§ **AIM OF THE TASK**: Pull out every line of the records that contains the string "club", matching case exactly, and copy each one in full.

§ **GIVEN ENTRIES**:
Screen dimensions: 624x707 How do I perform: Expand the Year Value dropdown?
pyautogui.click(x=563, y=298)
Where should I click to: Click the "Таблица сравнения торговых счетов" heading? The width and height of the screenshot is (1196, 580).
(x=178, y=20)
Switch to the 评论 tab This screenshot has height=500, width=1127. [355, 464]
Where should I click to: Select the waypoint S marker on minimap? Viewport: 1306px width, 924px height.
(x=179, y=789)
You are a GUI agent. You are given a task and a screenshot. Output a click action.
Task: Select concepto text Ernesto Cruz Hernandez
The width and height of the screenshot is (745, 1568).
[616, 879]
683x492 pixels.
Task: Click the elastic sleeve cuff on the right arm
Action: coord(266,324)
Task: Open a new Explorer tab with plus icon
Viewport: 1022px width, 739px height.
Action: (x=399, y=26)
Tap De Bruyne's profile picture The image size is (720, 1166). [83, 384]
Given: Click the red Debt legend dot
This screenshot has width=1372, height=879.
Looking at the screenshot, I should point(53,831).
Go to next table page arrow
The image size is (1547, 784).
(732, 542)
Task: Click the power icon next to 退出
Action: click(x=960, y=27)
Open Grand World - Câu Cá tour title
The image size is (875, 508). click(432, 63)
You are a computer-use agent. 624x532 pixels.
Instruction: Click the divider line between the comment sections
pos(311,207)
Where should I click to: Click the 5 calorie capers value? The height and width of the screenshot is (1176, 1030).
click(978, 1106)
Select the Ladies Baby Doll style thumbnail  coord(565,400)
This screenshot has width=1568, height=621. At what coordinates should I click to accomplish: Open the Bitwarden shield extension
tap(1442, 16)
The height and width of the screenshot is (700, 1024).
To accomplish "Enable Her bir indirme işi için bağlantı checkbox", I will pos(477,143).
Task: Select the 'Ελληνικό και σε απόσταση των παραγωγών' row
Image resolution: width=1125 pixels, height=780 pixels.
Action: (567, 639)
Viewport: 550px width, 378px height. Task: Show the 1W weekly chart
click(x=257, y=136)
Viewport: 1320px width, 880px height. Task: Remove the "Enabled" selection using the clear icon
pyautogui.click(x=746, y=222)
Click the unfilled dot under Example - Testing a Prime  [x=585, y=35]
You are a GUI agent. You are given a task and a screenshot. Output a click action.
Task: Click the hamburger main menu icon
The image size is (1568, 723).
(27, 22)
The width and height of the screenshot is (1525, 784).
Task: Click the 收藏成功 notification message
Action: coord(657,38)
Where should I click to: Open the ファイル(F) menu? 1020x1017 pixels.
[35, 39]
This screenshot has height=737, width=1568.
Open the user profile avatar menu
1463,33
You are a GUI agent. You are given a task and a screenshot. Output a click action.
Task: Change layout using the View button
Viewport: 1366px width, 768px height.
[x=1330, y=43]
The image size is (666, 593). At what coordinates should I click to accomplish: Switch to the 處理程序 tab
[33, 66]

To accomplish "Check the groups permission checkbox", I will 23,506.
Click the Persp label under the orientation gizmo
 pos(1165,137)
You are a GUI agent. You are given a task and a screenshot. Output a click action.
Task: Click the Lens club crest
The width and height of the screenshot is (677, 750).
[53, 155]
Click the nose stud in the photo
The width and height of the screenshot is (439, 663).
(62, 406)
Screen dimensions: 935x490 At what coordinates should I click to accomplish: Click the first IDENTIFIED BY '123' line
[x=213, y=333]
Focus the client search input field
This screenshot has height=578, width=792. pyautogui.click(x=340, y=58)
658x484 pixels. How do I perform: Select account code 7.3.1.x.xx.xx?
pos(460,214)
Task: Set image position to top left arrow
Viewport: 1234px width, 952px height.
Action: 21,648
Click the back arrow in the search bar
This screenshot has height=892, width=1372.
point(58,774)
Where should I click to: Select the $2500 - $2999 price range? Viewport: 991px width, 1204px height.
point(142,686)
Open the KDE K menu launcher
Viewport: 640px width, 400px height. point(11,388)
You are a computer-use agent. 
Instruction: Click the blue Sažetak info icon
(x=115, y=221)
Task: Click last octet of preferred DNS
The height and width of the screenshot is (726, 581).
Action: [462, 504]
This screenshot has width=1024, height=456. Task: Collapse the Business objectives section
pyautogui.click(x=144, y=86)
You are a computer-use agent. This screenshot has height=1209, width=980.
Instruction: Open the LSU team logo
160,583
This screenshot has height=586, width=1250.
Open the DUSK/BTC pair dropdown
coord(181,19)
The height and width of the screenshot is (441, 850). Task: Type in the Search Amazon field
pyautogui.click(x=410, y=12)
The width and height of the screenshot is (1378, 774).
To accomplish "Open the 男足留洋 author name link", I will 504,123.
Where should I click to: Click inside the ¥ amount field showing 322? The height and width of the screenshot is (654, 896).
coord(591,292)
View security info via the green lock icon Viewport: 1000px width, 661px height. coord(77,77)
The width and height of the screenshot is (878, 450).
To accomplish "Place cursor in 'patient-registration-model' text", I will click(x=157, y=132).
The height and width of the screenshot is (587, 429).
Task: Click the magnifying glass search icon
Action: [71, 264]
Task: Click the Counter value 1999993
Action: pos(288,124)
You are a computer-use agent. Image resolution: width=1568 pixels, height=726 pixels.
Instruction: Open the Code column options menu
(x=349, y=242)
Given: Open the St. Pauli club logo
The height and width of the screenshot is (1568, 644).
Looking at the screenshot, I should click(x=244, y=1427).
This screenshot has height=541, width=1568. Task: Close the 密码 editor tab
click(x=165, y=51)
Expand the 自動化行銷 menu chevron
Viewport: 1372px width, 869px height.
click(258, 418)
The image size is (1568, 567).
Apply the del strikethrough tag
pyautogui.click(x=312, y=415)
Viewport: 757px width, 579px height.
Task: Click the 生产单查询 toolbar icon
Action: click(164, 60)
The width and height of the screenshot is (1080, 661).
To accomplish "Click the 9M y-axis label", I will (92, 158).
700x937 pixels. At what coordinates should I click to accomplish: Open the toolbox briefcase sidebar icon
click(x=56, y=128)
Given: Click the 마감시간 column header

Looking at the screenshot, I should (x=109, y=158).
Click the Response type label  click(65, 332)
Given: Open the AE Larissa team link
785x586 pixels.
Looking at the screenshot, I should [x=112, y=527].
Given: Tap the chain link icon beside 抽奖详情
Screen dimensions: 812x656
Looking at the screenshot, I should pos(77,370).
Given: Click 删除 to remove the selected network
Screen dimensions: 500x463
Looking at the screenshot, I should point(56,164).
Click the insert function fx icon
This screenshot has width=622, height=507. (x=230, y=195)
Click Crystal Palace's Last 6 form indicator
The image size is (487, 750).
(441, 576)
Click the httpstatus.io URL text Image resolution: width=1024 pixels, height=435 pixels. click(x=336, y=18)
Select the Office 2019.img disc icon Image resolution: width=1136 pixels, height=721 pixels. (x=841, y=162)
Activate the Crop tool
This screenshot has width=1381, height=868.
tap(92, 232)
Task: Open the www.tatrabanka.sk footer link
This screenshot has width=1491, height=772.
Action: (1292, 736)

§ **SOLUTION TO THE EXERCISE**:
Task: Click the Lens club crest
Given: Open the St. Pauli club logo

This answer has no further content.